A run of records
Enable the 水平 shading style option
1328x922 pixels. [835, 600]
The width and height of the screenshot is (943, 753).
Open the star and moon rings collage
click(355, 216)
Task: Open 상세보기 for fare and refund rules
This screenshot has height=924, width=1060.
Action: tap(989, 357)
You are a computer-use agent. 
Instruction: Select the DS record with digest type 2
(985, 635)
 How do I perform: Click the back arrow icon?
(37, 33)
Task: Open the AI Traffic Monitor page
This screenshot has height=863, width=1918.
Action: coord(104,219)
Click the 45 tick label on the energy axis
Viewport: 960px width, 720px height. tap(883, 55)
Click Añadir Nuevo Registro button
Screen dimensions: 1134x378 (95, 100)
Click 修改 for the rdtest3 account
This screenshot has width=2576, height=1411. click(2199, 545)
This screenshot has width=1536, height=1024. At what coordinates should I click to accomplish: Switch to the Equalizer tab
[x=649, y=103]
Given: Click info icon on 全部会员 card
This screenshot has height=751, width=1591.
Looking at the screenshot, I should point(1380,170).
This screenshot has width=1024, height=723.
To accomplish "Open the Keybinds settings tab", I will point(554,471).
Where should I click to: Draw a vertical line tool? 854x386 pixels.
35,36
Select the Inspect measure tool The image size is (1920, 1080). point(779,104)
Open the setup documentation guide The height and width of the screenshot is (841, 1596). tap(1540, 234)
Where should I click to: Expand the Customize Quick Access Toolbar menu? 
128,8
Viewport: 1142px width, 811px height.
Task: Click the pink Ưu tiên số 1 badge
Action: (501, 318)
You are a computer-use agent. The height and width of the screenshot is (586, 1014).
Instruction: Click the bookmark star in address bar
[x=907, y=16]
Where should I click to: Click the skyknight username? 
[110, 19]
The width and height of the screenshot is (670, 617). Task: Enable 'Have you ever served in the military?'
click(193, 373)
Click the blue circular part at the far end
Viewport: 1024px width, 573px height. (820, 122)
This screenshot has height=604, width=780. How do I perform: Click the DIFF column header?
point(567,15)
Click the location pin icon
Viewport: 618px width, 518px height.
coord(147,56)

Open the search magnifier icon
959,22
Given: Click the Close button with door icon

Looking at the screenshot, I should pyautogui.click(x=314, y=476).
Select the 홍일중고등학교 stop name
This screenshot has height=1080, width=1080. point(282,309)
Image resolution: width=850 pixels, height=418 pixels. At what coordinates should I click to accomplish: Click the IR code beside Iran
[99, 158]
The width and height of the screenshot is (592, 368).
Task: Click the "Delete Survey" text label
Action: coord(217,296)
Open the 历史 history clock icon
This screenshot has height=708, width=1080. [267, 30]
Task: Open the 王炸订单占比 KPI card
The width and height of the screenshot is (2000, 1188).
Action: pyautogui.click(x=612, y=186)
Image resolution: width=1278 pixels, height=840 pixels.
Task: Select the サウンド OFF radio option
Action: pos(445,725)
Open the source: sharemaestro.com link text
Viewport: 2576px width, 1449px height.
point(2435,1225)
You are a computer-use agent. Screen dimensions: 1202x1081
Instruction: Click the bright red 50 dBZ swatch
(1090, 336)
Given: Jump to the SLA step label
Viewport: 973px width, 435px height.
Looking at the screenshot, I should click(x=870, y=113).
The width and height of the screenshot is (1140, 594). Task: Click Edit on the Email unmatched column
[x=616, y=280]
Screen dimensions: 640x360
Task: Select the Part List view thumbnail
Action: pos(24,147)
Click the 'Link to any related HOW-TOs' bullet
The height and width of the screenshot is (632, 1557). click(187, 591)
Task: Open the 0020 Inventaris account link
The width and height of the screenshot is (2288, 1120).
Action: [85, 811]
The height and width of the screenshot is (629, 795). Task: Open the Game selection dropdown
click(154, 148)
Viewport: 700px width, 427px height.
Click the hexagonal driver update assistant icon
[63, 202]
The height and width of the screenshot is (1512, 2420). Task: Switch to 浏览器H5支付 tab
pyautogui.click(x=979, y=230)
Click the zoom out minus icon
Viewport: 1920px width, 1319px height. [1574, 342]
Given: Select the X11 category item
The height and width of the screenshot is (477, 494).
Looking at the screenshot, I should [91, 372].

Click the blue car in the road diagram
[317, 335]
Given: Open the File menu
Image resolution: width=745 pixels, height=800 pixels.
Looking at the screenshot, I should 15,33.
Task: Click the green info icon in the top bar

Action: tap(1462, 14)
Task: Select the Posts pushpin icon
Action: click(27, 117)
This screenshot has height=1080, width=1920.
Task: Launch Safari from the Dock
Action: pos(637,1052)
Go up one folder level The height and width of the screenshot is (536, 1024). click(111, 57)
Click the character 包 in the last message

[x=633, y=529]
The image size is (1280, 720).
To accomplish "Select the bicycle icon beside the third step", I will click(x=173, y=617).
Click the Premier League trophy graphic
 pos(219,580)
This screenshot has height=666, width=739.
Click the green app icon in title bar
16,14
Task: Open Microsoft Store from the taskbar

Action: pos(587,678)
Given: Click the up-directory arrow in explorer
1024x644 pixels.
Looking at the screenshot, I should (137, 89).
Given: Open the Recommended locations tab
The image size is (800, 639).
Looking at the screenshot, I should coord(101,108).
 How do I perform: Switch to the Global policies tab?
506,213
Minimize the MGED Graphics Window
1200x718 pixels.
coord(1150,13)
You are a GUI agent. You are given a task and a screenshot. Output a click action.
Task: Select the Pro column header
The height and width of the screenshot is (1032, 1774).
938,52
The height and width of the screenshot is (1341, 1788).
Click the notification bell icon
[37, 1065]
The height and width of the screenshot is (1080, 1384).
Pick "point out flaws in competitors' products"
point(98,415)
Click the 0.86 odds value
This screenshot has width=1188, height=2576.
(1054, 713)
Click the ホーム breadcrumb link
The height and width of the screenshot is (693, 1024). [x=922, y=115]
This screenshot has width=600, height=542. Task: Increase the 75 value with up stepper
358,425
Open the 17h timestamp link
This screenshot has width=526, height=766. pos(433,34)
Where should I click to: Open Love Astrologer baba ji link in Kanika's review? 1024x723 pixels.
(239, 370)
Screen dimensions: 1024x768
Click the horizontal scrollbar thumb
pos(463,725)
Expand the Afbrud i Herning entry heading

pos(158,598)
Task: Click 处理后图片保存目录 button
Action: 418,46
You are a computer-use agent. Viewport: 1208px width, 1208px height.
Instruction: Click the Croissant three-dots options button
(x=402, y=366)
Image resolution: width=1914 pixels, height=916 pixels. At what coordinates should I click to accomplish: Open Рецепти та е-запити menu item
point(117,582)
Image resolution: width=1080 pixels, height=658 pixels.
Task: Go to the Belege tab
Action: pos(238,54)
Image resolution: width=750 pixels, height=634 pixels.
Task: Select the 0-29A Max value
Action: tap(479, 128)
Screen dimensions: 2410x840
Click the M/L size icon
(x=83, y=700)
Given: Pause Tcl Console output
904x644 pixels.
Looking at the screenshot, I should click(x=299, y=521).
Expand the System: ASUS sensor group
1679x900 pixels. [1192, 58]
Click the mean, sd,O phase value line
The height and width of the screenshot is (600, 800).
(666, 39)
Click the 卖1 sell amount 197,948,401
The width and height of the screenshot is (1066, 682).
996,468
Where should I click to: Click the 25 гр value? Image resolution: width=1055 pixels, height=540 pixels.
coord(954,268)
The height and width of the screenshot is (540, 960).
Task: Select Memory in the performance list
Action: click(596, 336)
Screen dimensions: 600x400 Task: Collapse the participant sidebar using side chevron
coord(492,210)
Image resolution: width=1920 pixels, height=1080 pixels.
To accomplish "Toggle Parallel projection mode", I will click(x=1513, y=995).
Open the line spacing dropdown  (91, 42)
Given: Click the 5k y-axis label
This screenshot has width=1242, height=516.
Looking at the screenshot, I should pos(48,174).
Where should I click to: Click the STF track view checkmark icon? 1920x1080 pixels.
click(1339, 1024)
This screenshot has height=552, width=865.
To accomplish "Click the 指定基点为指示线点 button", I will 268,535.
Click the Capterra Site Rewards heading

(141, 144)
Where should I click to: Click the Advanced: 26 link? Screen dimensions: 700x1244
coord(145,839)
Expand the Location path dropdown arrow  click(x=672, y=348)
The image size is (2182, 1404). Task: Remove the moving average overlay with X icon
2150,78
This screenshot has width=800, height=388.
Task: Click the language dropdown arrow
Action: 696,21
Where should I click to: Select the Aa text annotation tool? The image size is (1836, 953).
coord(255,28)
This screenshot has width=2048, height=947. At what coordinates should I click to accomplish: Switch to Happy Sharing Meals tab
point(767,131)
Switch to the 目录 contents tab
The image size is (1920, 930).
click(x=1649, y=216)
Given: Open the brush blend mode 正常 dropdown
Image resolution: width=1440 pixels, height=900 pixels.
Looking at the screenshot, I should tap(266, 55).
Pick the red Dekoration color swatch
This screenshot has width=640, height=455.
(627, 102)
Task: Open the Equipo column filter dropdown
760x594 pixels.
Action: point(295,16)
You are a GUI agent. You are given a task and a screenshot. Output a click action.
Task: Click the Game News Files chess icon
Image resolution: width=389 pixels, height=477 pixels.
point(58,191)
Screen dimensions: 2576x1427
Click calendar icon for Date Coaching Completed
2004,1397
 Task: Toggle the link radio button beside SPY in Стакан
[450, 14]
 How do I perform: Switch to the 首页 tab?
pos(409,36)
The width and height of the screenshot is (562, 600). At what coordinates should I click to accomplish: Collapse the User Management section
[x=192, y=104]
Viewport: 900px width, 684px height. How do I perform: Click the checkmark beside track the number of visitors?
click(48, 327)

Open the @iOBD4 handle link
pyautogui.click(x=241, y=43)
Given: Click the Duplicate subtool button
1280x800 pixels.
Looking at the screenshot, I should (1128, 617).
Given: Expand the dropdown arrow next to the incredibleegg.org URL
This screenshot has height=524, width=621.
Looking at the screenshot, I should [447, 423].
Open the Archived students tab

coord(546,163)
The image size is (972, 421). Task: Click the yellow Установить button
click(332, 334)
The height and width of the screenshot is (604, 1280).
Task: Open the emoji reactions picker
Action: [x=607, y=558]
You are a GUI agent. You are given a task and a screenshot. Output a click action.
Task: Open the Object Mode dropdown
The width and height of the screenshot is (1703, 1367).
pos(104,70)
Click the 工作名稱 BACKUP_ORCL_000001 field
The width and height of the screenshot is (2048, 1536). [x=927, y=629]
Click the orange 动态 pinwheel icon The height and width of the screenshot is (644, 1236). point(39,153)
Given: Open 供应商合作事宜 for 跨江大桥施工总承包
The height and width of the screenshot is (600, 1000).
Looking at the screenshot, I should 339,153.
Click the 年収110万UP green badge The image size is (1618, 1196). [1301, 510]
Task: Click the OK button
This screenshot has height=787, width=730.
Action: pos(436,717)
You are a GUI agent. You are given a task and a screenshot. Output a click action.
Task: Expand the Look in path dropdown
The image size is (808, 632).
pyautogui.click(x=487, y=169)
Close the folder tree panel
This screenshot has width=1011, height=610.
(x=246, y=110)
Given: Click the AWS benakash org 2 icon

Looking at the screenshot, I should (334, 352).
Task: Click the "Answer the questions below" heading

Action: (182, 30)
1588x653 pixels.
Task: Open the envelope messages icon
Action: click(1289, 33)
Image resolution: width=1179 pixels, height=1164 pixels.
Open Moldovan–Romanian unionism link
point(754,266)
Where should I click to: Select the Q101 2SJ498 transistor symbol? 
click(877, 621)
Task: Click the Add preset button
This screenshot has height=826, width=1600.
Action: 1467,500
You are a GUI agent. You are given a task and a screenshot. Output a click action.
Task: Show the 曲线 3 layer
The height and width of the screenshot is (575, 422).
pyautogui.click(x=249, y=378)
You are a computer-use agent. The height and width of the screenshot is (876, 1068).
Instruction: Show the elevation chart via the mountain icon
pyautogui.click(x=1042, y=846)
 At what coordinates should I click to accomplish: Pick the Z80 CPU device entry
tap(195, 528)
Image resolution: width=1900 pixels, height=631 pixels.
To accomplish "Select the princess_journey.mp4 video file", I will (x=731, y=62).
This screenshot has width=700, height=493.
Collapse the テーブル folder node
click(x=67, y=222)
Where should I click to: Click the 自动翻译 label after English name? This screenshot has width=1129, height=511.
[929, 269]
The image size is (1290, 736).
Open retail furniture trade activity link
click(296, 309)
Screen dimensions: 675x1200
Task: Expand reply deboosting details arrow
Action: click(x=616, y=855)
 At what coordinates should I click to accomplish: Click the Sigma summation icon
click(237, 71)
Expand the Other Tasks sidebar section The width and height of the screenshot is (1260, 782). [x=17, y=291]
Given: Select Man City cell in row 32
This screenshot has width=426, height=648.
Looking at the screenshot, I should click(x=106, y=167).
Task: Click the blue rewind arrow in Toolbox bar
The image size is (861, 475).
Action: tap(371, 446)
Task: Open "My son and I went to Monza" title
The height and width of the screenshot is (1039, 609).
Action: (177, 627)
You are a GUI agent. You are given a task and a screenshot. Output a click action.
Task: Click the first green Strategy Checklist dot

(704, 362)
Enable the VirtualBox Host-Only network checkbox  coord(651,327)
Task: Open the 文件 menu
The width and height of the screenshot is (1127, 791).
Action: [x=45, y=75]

• [PROMPT]: Pull out every line from the very first one down to the line containing "Select the Inspect", keeping each one word for word.

• [OUTPUT OF THE TASK]:
Enable the 水平 shading style option
1328x922 pixels. [835, 600]
The width and height of the screenshot is (943, 753).
Open the star and moon rings collage
click(355, 216)
Task: Open 상세보기 for fare and refund rules
This screenshot has height=924, width=1060.
Action: tap(989, 357)
You are a computer-use agent. 
Instruction: Select the DS record with digest type 2
(985, 635)
 How do I perform: Click the back arrow icon?
(37, 33)
Task: Open the AI Traffic Monitor page
This screenshot has height=863, width=1918.
Action: coord(104,219)
Click the 45 tick label on the energy axis
Viewport: 960px width, 720px height. tap(883, 55)
Click Añadir Nuevo Registro button
Screen dimensions: 1134x378 (95, 100)
Click 修改 for the rdtest3 account
This screenshot has width=2576, height=1411. click(2199, 545)
This screenshot has width=1536, height=1024. At what coordinates should I click to accomplish: Switch to the Equalizer tab
[x=649, y=103]
Given: Click info icon on 全部会员 card
This screenshot has height=751, width=1591.
Looking at the screenshot, I should point(1380,170).
This screenshot has width=1024, height=723.
To accomplish "Open the Keybinds settings tab", I will point(554,471).
Where should I click to: Draw a vertical line tool? 854x386 pixels.
35,36
Select the Inspect measure tool The image size is (1920, 1080). point(779,104)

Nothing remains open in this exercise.